Extract from The Guardian
Greg Hunt
– aka “the best minister in the world”* – is certainly hitting his key
performance indicators when it comes to avoiding questions.
In Wednesday’s National Press Club debate on the environment I wanted to pin him down on one thing – what changes does he need to make to his Direct Action environment policy for it to meet the government’s emissions reduction target for 2030?
Everyone I talk to – business groups, environmentalists, thinktanks – can see how he could ramp up his policies to get there. But no one can see how he can do it with the policies exactly as they stand.
Specifically, they think he will have to put tougher “baselines”, or limits, on emissions from heavy industry, under his so-called “safeguards mechanism”, and then require those who exceed those baselines to buy pollution permits. But that would turn it into a type of emissions trading scheme, not the same as the former Labor government’s scheme but an emissions trading scheme nonetheless.
Alternatively he could put a lot more money into his $2.55bn emissions reduction fund – most of which is already allocated. But as Malcolm Turnbull once said that would turn into a very big drain on the budget.

DATA ENTRIES:

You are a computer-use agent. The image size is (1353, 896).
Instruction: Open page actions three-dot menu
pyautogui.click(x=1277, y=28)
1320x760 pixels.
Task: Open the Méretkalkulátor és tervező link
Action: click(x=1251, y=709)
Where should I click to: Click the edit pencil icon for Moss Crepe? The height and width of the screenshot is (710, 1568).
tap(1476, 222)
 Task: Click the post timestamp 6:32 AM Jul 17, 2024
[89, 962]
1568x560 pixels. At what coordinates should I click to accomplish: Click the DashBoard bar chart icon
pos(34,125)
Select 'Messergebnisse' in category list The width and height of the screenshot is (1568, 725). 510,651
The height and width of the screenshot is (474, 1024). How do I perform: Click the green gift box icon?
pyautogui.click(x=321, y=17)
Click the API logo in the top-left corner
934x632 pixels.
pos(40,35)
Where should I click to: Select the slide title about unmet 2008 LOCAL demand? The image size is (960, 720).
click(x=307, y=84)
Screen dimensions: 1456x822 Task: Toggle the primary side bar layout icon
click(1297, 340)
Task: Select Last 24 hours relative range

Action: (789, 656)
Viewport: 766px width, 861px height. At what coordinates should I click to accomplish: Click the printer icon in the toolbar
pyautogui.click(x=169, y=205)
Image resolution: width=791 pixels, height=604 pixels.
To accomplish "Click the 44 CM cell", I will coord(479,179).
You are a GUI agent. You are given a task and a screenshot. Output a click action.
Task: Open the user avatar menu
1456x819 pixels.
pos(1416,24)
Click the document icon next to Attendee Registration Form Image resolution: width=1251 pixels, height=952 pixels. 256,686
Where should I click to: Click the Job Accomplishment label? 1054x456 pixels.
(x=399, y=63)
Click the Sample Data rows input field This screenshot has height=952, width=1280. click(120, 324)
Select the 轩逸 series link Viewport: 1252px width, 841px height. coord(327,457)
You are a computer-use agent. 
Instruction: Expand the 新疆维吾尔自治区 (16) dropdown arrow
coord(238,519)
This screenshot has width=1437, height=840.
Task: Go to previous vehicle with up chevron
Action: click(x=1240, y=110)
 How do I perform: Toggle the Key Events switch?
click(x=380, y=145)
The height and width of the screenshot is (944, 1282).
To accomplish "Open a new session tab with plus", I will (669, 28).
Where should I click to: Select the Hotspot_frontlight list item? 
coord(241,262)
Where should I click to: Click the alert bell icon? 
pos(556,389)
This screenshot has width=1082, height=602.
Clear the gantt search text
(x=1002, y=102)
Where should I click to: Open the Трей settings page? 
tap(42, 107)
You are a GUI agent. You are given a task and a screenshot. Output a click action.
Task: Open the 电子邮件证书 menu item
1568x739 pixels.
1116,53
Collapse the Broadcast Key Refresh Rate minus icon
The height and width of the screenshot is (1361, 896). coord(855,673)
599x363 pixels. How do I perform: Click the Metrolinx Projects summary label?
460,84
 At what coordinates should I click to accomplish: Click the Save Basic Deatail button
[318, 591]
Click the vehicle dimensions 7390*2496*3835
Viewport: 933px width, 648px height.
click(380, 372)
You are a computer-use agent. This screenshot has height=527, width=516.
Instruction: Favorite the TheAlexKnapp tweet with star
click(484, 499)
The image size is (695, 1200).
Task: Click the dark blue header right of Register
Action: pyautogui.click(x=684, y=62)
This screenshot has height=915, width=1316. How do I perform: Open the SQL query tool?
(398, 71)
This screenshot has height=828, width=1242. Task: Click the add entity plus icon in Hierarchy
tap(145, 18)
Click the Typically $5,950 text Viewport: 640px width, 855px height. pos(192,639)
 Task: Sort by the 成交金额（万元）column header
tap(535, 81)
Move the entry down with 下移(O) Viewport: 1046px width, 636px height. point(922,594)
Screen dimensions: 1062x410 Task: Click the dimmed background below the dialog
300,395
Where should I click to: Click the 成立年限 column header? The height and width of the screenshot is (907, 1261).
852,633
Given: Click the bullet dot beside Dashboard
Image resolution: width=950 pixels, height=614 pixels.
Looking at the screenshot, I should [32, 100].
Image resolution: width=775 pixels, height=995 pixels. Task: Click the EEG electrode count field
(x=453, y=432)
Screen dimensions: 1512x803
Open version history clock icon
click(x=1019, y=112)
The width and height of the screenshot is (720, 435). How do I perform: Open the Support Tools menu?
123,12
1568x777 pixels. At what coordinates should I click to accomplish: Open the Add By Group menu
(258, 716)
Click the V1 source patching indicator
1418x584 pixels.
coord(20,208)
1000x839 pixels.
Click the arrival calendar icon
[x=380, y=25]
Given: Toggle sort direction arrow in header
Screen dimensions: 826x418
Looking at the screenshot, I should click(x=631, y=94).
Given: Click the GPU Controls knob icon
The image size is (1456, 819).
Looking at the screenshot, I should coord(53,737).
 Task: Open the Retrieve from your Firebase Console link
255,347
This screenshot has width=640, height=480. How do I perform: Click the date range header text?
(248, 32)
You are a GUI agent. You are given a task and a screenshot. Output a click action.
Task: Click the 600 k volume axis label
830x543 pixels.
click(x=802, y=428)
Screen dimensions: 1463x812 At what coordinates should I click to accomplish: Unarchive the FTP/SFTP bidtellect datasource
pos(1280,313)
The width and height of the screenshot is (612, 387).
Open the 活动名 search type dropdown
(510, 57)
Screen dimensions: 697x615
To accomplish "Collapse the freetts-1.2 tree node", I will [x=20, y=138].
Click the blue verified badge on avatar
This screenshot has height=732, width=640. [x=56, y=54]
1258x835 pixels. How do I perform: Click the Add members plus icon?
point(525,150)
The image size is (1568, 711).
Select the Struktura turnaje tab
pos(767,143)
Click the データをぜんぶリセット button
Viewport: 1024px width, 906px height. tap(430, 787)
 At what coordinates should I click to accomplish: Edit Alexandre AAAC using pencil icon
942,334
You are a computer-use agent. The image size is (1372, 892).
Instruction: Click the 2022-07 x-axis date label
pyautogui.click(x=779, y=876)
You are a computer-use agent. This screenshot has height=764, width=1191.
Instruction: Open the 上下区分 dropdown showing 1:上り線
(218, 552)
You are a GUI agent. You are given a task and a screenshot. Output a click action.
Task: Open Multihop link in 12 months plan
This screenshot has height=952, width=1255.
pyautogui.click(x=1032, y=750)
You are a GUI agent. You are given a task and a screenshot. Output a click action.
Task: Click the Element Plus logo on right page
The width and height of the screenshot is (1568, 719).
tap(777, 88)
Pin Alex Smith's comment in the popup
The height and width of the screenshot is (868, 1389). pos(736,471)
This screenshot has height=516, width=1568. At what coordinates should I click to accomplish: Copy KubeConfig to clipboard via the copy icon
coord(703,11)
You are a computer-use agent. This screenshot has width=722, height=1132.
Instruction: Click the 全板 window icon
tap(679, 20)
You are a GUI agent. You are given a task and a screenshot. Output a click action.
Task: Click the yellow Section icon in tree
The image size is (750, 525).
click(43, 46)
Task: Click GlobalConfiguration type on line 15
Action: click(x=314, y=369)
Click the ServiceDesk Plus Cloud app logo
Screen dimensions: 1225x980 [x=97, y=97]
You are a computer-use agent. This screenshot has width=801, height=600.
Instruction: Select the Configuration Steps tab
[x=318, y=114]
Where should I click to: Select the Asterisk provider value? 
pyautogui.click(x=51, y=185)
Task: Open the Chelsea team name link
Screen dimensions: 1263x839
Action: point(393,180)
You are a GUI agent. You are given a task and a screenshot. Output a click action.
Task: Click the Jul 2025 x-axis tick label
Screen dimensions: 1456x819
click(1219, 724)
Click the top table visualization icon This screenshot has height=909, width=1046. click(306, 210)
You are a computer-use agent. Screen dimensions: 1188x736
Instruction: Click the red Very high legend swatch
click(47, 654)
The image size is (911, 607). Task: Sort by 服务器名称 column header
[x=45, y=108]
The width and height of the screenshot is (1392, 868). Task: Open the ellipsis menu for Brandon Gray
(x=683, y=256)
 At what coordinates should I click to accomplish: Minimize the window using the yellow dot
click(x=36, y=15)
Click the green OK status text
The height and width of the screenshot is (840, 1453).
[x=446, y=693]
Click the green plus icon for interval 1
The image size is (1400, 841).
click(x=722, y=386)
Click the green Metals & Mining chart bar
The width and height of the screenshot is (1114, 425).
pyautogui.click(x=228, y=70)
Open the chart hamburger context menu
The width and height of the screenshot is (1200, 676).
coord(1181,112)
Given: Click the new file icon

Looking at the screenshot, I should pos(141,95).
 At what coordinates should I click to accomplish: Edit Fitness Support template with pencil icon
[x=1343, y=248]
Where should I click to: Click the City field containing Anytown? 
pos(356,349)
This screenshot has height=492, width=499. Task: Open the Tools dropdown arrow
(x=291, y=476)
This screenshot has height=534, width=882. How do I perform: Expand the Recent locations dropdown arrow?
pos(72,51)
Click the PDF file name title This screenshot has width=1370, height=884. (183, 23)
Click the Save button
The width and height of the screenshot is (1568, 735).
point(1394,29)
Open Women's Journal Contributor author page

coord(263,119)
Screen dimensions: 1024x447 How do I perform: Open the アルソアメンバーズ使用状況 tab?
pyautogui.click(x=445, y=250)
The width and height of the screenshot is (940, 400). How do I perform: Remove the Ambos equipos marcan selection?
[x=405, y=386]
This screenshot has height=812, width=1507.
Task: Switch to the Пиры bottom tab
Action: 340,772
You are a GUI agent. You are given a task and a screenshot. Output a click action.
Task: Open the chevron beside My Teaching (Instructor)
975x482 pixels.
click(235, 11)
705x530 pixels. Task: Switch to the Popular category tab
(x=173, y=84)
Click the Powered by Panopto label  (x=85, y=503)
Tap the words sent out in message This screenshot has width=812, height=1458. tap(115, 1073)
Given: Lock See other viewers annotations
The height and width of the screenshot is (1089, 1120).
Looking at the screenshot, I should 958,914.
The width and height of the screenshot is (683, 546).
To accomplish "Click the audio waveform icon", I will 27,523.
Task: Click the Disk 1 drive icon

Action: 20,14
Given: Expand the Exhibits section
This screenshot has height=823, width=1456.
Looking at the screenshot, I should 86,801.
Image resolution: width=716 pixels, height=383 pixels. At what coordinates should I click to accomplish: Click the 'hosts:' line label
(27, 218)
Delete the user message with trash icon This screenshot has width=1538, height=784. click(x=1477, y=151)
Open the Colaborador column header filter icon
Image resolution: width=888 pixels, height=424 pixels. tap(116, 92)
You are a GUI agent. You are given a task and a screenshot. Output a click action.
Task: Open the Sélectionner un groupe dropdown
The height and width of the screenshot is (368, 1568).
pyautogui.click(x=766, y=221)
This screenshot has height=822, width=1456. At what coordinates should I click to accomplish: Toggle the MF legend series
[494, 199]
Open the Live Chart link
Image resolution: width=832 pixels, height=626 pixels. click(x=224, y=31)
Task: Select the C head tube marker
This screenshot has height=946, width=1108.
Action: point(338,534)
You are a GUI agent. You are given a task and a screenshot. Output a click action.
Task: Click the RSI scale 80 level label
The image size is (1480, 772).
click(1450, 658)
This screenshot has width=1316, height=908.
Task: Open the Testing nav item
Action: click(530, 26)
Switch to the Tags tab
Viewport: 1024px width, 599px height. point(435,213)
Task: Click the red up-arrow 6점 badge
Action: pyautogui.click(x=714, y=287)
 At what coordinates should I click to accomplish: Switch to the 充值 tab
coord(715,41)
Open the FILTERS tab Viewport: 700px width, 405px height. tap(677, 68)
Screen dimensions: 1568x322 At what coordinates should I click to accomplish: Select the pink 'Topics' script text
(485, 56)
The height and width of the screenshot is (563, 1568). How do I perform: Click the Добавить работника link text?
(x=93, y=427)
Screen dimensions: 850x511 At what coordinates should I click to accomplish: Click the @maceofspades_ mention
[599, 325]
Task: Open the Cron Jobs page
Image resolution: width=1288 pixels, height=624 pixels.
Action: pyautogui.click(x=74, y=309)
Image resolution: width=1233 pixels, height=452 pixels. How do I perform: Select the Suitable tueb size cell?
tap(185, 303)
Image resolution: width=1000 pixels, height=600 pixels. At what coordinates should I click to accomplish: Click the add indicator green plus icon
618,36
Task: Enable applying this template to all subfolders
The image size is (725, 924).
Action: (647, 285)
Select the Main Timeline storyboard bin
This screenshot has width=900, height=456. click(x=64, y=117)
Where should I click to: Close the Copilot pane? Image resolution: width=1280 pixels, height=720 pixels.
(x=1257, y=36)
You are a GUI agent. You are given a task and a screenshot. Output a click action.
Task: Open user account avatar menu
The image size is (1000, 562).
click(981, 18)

TASKS:
a. In the Guardian extract about Greg Hunt, what is the dollar size of his emissions reduction fund?
b. Carry on the Guardian extract about Greg Hunt from the point after its last sentence.

THE RESULTS:
a. $2.55bn.

b.
Most recently the authors of modelling he commissioned from Energetics came to the same conclusion. Energetics did not model any particular policy. They looked at what kind of things Australia could do to reach the 2030 target and then allocated those emissions reductions to existing policies that might conceivably achieve them. Almost half the abatement was allocated to a combination of the emissions reduction fund or the safeguards mechanism.
But Peter Holt, associate at Energetics, told me those policies could only achieve those reductions with either funding top-ups for the ERF or the aforementioned strengthening of the safeguards mechanism so it turned into a baseline and credit emissions trading scheme.
When I asked Hunt about that he said it was “false”.
He praised Energetics and then said they had “put out a statement after your article effectively disagreeing with the interpretation of it”. He said Energetics had confirmed the government could “meet and beat [its 2030 target] without additional measures, using the policy framework that we have set out”.
Minor point. Energetics tell me they issued no such statement and had absolutely no problem with the story.
Major point. They never questioned the “framework” of the policy. They just said that framework would have to be dialled up or strengthened in order to achieve the target. The government would have to take the “framework” and actually do something with it.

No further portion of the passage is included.